Design 5: Suppose the goal is to estimate the complication rate associated with CE at multiple time points for the foreseeable future. Control chart methodology might reasonably be applied to this class of problems. This methodology, often used in the quality assurance and quality improvement context, was originally developed for industrial applications. In this example, the null hypothesis, under which the system in question is "in control," is that the CE complication rate remains at the desired value of 3 percent throughout the entire followup period. Samples are taken at given points in time (e.g., monthly). As an example, if these monthly samples are of size 100, then the standard error is approximately 1.7 percent. The analyst then creates a control chart by plotting these monthly complication rates over time and forming channels based on the standard error. In this example, the channel extending from the point estimate to 1 standard error above the point estimate is 3 percent to 4.7 percent.

Once the basic control chart—which goes by different names depending on the scale of measurement of the outcome variable—is formed, the plot is checked for various violations of the null hypothesis of constant complication rates. The set of possible violations to be flagged as statistically significant might include (1) any observation more than 3 standard errors from the mean; (2) two of three consecutive observations more than 2 standard errors from the mean; (3) eight observations in a row that increase or decrease; and (4) eight observations in a row on one side of the mean.

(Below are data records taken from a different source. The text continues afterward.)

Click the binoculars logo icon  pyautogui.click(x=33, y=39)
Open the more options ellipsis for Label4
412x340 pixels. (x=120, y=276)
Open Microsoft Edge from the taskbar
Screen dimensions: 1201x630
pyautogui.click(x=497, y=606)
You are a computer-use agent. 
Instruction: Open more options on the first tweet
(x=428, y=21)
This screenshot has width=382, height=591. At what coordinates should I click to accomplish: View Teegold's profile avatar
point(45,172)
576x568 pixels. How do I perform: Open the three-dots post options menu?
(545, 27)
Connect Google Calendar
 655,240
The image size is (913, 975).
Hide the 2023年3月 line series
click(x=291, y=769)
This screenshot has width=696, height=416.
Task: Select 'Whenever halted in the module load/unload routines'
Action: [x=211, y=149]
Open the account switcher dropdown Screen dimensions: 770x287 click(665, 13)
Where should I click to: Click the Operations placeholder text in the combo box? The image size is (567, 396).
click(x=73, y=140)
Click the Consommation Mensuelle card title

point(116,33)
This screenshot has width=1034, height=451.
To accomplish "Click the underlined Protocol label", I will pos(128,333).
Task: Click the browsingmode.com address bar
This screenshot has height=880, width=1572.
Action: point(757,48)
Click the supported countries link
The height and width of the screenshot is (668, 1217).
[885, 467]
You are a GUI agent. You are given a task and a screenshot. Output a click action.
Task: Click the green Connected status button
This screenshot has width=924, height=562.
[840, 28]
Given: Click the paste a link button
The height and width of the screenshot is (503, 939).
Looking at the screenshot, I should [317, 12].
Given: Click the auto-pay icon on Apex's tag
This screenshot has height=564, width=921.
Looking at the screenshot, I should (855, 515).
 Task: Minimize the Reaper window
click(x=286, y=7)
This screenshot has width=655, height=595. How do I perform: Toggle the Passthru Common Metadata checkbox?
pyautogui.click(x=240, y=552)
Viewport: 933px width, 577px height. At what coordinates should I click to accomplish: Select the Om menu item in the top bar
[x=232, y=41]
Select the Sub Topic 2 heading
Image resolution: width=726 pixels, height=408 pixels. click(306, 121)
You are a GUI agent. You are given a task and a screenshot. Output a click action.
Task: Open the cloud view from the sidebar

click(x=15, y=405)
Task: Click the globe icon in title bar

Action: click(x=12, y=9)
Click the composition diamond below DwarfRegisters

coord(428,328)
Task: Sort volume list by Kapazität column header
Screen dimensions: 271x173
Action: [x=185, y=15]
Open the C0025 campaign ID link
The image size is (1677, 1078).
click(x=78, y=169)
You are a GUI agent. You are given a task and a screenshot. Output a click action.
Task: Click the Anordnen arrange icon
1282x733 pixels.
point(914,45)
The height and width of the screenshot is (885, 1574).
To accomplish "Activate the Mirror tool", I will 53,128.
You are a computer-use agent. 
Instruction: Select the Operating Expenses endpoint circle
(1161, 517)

These rules of thumb implicitly take into account the multiple comparisons problem by requiring noteworthy departures from the null hypothesis in order to be flagged; they are also based on the observed properties of physical machines as they fall out of adjustment: suddenly breaking down and producing an extreme outlier, or gradually heating and thus producing sequentially higher readings. Complication rates of CE might or might not follow the properties of physical machines, but the decision rules from control chart methodology are at least a good place to start.